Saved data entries
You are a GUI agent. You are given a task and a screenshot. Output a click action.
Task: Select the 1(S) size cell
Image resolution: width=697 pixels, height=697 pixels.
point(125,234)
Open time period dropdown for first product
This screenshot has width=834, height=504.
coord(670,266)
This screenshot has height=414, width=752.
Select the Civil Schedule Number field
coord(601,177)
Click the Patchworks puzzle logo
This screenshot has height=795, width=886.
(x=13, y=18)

--

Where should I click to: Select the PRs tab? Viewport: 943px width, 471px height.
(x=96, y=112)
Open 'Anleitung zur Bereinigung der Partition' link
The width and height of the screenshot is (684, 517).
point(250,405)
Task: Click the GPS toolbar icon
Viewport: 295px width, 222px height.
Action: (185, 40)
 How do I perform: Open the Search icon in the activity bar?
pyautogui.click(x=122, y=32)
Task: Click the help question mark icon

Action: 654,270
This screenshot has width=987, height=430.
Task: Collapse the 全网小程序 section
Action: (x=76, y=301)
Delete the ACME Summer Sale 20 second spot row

What you need to do:
Reproduce only the lines above spanning from the line containing "Task: Click the GPS toolbar icon" through the line containing "Delete the ACME", word for word.

Response below:
Task: Click the GPS toolbar icon
Viewport: 295px width, 222px height.
Action: (185, 40)
 How do I perform: Open the Search icon in the activity bar?
pyautogui.click(x=122, y=32)
Task: Click the help question mark icon

Action: 654,270
This screenshot has width=987, height=430.
Task: Collapse the 全网小程序 section
Action: (x=76, y=301)
Delete the ACME Summer Sale 20 second spot row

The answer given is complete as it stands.